# Your goal:
Please restate exactly the lines from the one holding "The image size is (386, 932)." to the end of the material, including both ends and excluding every picture.

# # # # # # #

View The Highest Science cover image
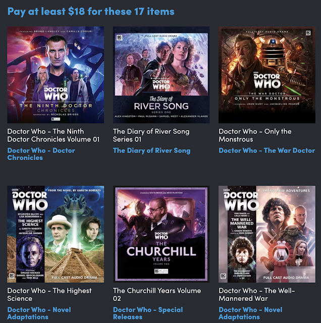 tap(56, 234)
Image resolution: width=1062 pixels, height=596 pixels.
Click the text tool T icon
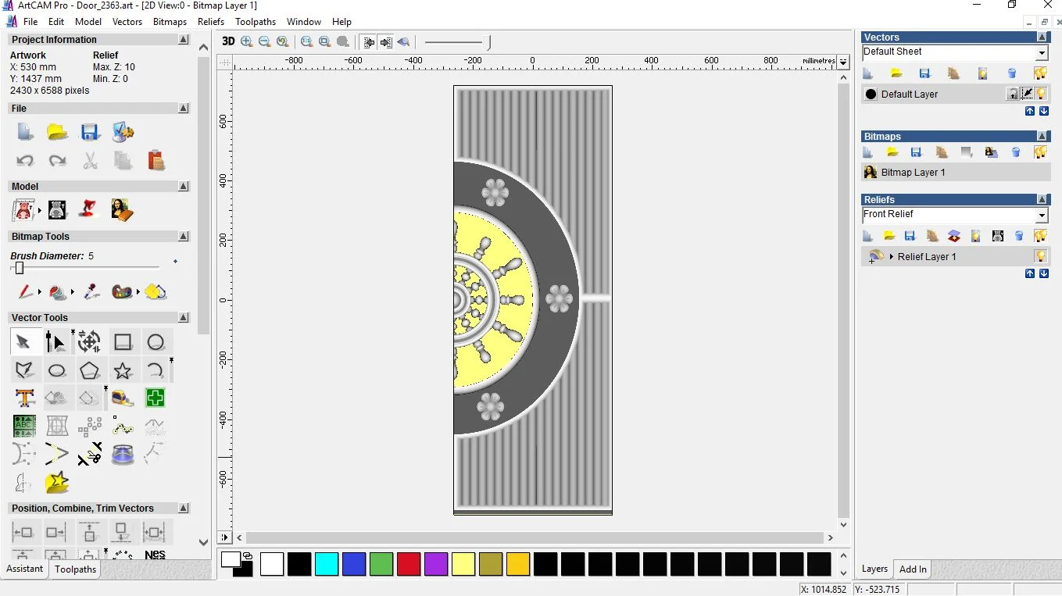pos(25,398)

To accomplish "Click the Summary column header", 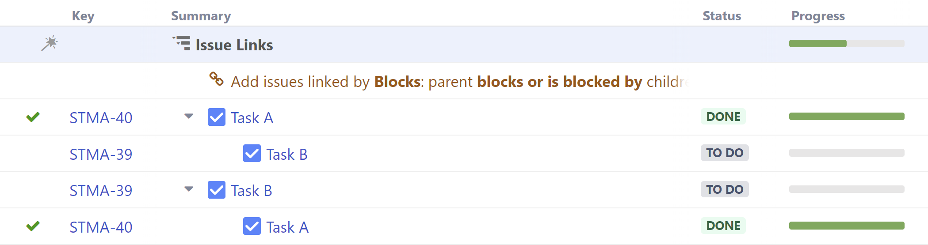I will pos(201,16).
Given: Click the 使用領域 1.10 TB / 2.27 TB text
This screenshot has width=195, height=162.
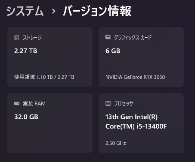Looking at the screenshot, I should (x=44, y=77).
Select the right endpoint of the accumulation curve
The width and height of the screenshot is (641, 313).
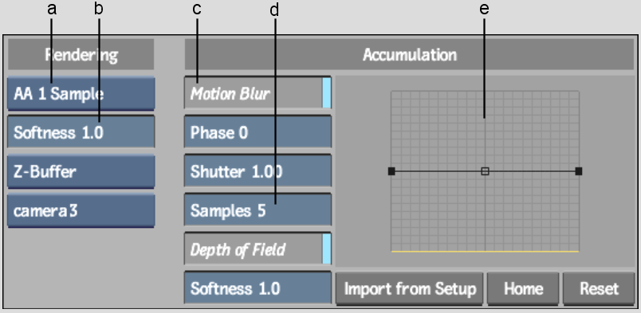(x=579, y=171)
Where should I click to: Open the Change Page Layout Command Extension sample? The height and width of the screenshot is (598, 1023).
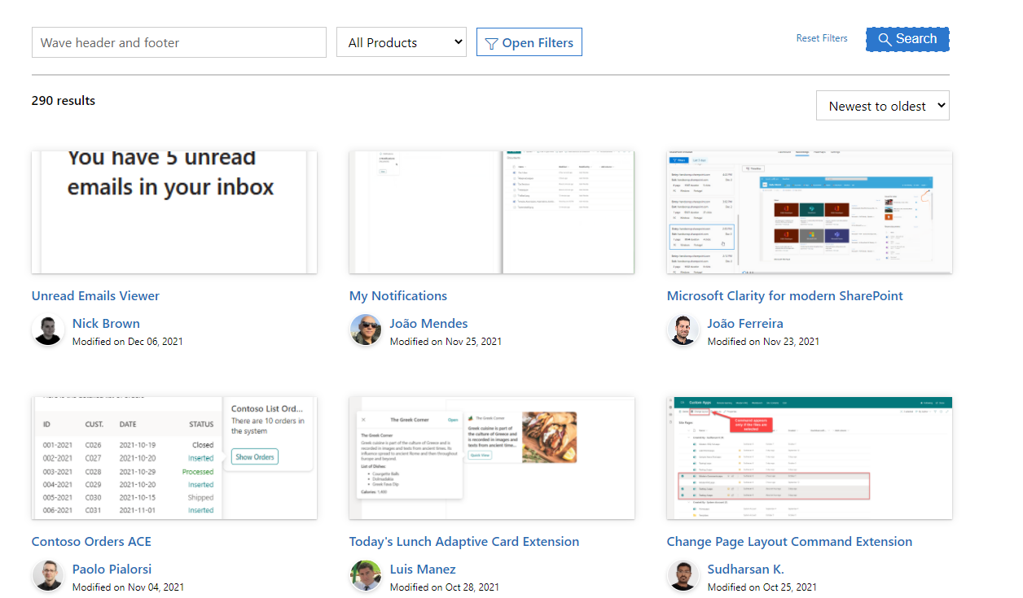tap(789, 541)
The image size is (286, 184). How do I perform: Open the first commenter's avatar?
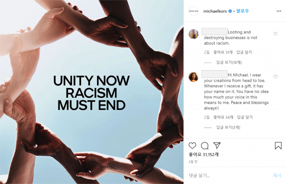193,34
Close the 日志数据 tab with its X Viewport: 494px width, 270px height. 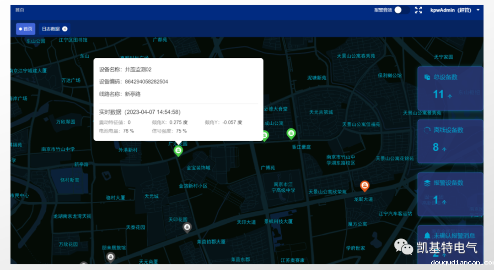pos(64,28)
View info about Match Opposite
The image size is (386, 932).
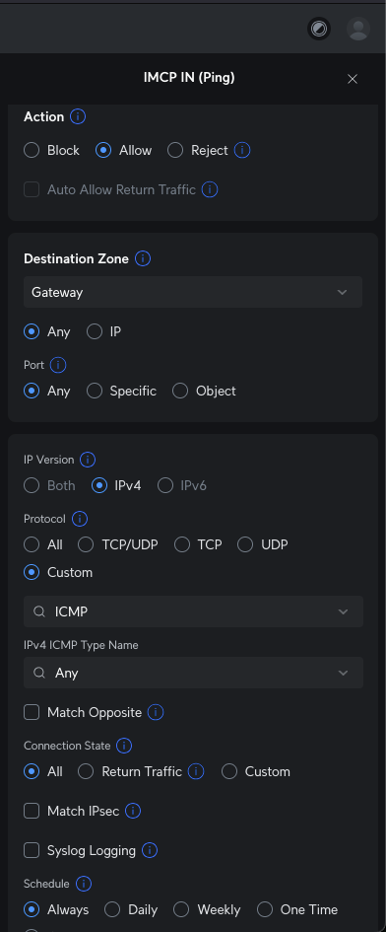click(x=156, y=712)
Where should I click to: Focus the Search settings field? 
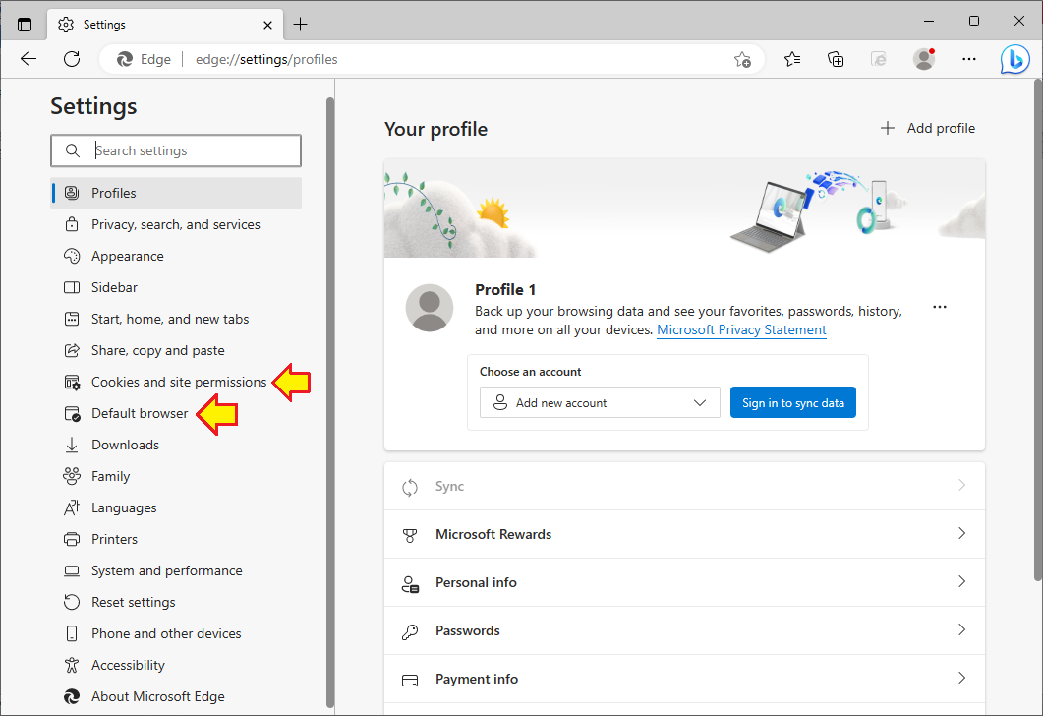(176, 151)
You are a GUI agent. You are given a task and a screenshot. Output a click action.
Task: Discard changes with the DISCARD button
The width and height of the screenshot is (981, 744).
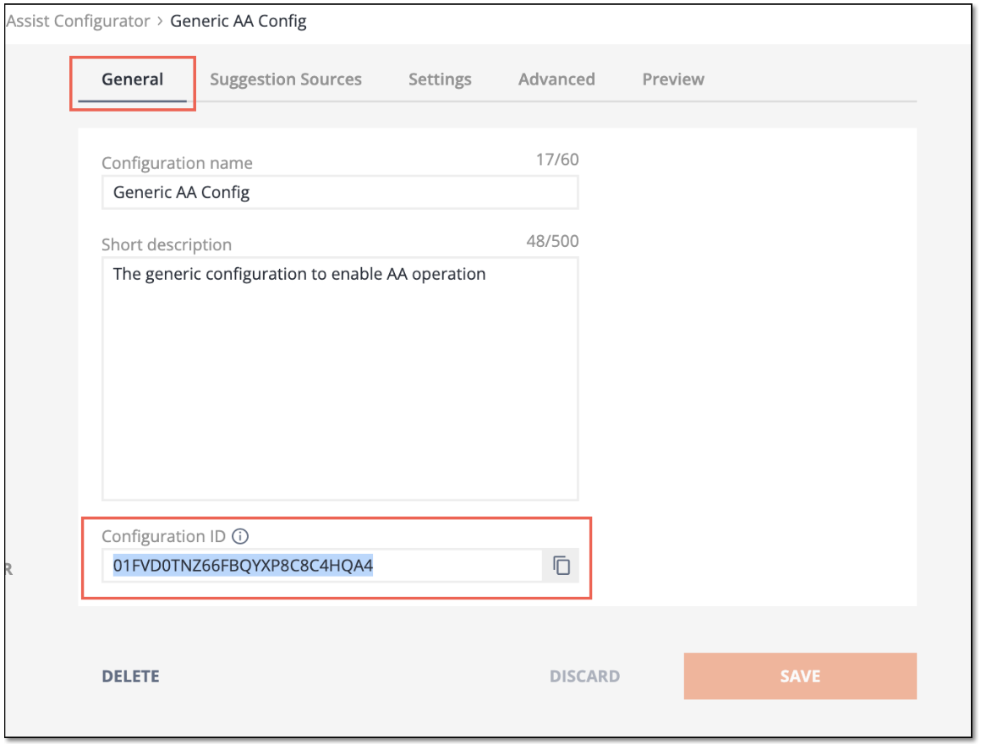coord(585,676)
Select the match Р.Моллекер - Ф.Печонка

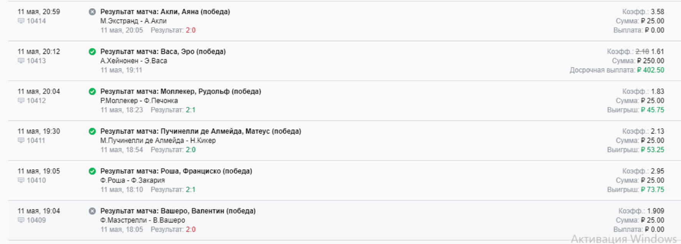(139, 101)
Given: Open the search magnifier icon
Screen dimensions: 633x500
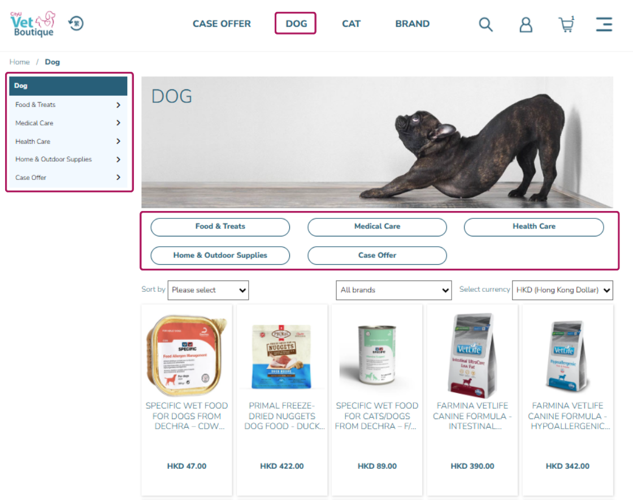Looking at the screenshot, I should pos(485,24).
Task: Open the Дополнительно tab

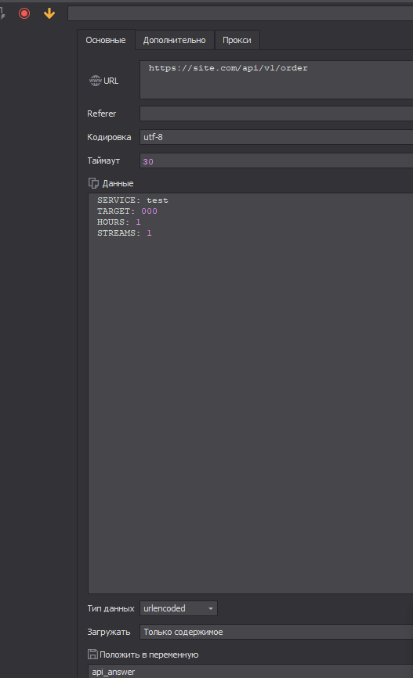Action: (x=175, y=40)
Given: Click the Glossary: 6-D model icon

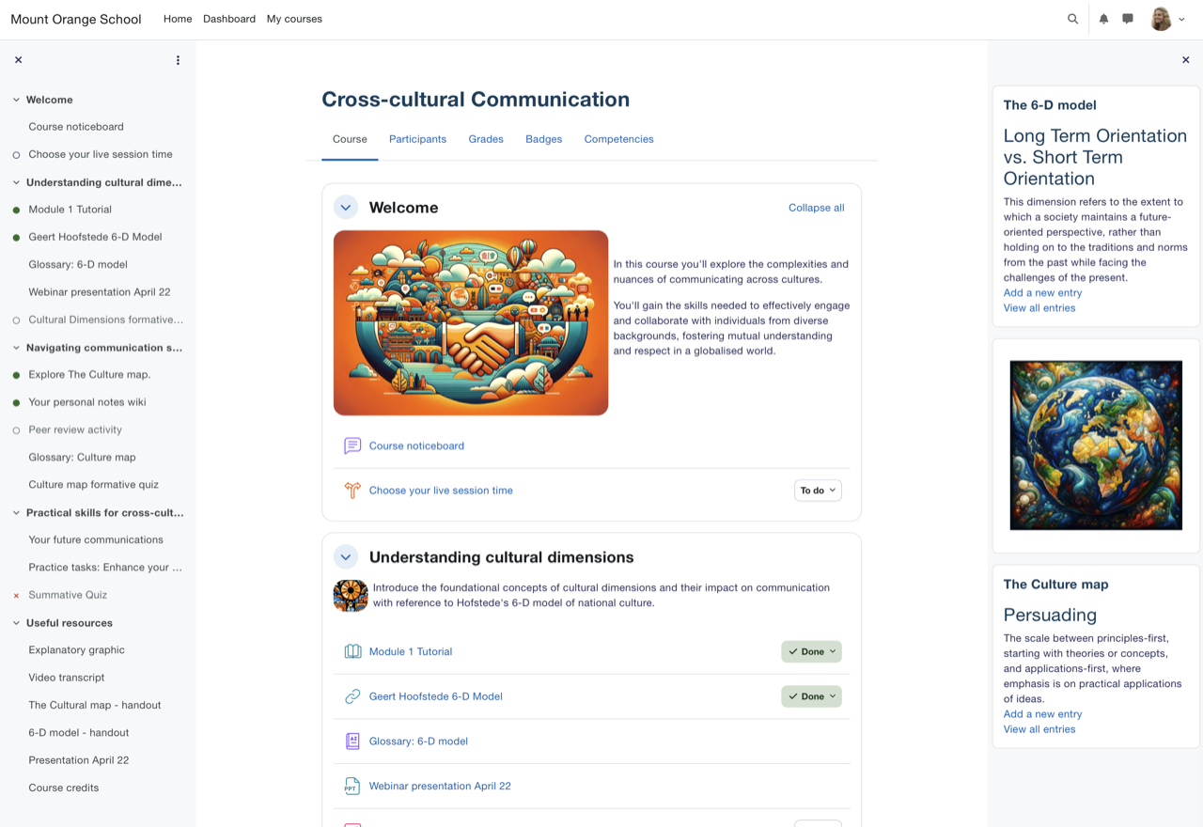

# # # # # # #

# Exercise response:
The image size is (386, 932).
click(x=156, y=712)
Where should I click to: Focus the Search settings field? 
(176, 151)
You are a GUI agent. You are given a task and a screenshot. Output a click action.
Task: Discard changes with the DISCARD button
The width and height of the screenshot is (981, 744).
coord(585,676)
Select the match Р.Моллекер - Ф.Печонка

(139, 101)
Given: Open the search magnifier icon
Screen dimensions: 633x500
Looking at the screenshot, I should pos(485,24).
Task: Open the Дополнительно tab

Action: (x=175, y=40)
Given: Click the Glossary: 6-D model icon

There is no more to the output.